# 105 Text Files on Survival



## Expeditioner (Jan 6, 2009)

This link was posted on another site. Some of the articles I have already read. Looks promising for the ones that I have not read.

T E X T F I L E S


----------



## UncleJoe (Jan 11, 2009)

Looks like quite a bit of info but my eyes don't seem to work very well with that black background and green text. I read about halfway down the list and gave up. Everything started running together.


----------



## Expeditioner (Jan 6, 2009)

UncleJoe said:


> Looks like quite a bit of info but my eyes don't seem to work very well with that black background and green text. I read about halfway down the list and gave up.
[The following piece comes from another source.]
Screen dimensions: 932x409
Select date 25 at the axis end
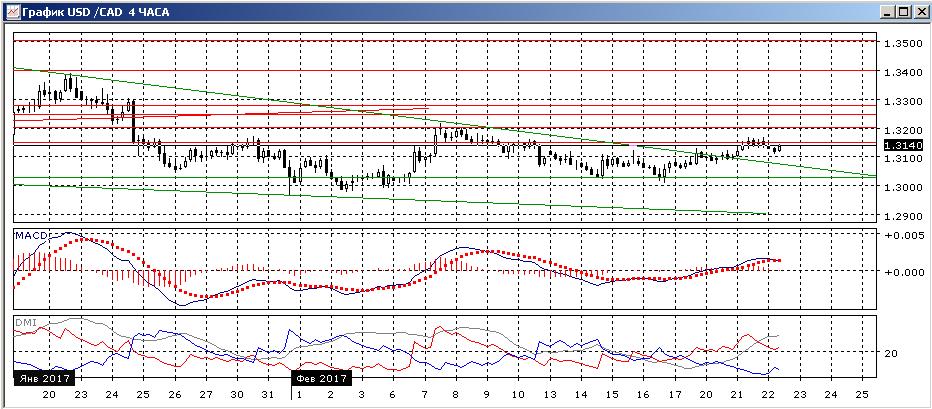(x=861, y=394)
Everything started running together.


Probably why I have this splitting headache!!!!


----------



## UncleJoe (Jan 11, 2009)

I quite before it came to that point.


----------



## Lake Windsong (Nov 27, 2009)

*Great info!*

Once you click on the links, it goes back to the regular text on the screen. I just downloaded about 2/3 of these articles, they look like good information! Thanks for passing it on, I plan on doing the same.


----------



## Expeditioner (Jan 6, 2009)

UncleJoe said:


> I quite before it came to that point.


You are a much wiser man than I :hmmm:


----------



## Wolf1066 (Jan 1, 2010)

I just scrolled down to the bottom and located the link that enabled me to download a zip archive of all the files - I couldn't be bothered putting up with the green on black for any longer than it took me to locate the archive and copy it...

Cheers for the link Expeditioner


----------



## CVFD_Madman (Dec 31, 2009)

Yeah, thanks Expeditioner...good stuff.

Also, thanks wolf1066 for pointing out the zip link. I did not catch that on my first look.


----------



## *Andi (Nov 8, 2009)

WOW ... Thanks Expeditioner!:2thumb:


----------



## Al-Thi'b (Jan 6, 2010)

Some of those worth saving especially the jungle related.


----------



## Salekdarling (Aug 15, 2010)

Whoa. I appreciate all of the information Expeditioner! :beercheer:


----------



## dc300a (Apr 4, 2011)

I just spent entirely toom uch time reding those when I should be doing other things  ... good read thought and worth bookmarking for later. Thanks!


----------



## woodsong (Sep 4, 2011)

UncleJoe said:


> Looks like quite a bit of info but my eyes don't seem to work very well with that black background and green text. I read about halfway down the list and gave up. Everything started running together.


Was like reading and old-school 3270 green screen.


----------



## gabbysdadmark (Jan 15, 2012)

*Thank you*

Thank you for the information. Lots of good stuff there. :2thumb:


----------



## d_saum (Jan 17, 2012)

Agreed.. lots of good stuff!  Thanks!


----------